# Painting over the skim coat



## moondancer (Oct 22, 2009)

Our painter has just finished (3 days ago) skim coating the walls in parts of 
our downstairs. He is almost finished with the sanding and will be painting soon. 

I asked if he will need primer or, as i read in one of these posts, flat white latex paint for over the sanded skim coat. He said nothing is necessary. He will be applying two coats of our latex satin paint and that's all that's necessary since our walls were not stained or have any dark marks needing to be covered. 

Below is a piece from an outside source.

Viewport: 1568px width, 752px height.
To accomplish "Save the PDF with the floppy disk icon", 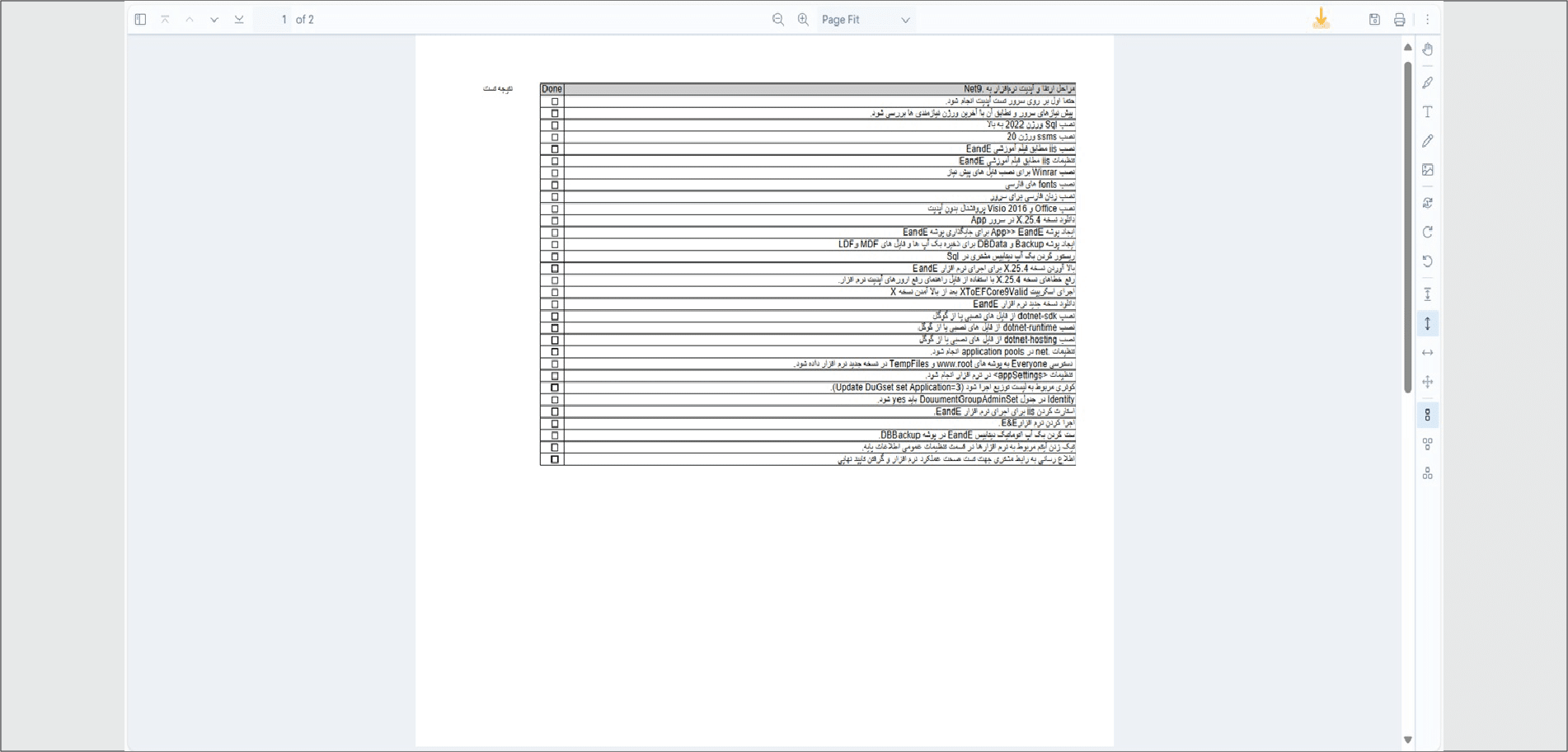I will click(1374, 20).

Is this true? No need for primer after skim coating?


Moondancer


----------



## NAV (Jun 2, 2009)

you can get away without priming but it is recommended by the manufacturer to prime.


----------



## user1007 (Sep 23, 2009)

You should use a real bonding primer for sure over the mud. Don't let him skimp on you!


----------



## moondancer (Oct 22, 2009)

Maybe i should mention that these are 30+ yr old walls that have been patched and painted before. Painter #1 (two weeks ago) patched but didn't sand and feather the patch marks. Just primed and painted right over them. The wall looked like hell....and i wasn't happy. I caught this painter taking many more short cuts like not removing switch plates and furnace/air registers. I sent this guy packing.

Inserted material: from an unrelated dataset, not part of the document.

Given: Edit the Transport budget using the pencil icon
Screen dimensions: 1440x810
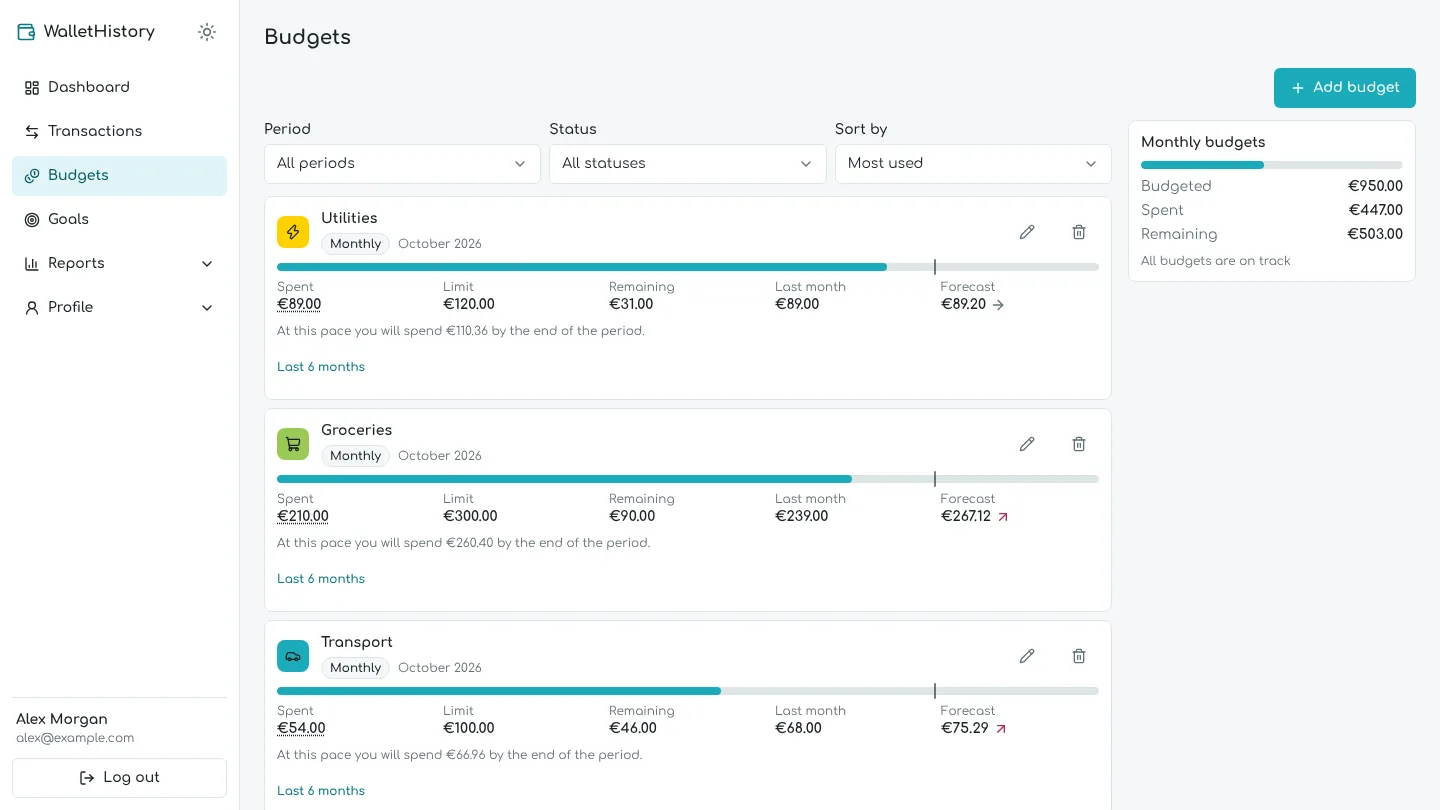Looking at the screenshot, I should pos(1027,656).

Now i'm on painter #2. He skim coated, sanded very well...and now he has painted right over it without putting a prime coat over the skim coat. He seemed to know what he was doing...

He was very insistent that it wasn't necessary to prime. He has painted one coat over the skim without priming. He'll be doing a second coat Saturday. What's the worst that can happen now?


----------



## Chazbe (Jul 19, 2007)

Whats the worst that could happen now??? Well, for one the paint could peel off!!
The proper way to finish walls you described is by using a drywall primer and then 2 finish coats. The primer is designed to stick to the drywall ant then the paint sticks to the primer. You could get away with one finish coat if the primer is tinted to your finish color but for optimum results 2 finish coats is the best.
The primer will also help eliminate the flashing that could occur.
If the walls were not spotless, all dust removed, I would hold my breath.

Chuck


----------



## Matthewt1970 (Sep 16, 2008)

You will probably be fine, but in the future have them use a primer. It will be more durable.


----------



## chrisn (Dec 23, 2007)

Matthewt1970 said:


> You will probably be fine, but in the future have them use a primer. It will be more durable.


 
I agree. Myself,I would probably have primed it but it would depend on what shape the walls were in ,how much patching was done,what kind of paint was used, etc. I think you are going to have to trust the new painter. If he is a professional, tell him(her), your concerns and I am sure you will be fine.


----------



## user1007 (Sep 23, 2009)

What is done is done. The most noticeable thing you will likely experience is that the sheen will be different where the mud is because the paint will have soaked in somewhat and it will appear more dull than the rest of the wall. Fortunately you are using a relatively low sheen paint so an touch-up coat for those areas will probably do the trick.


----------



## moondancer (Oct 22, 2009)

Ok...thank you all for your replies. I guess i'll will just hold my breath and hope for the best...and be sure he primes the other areas.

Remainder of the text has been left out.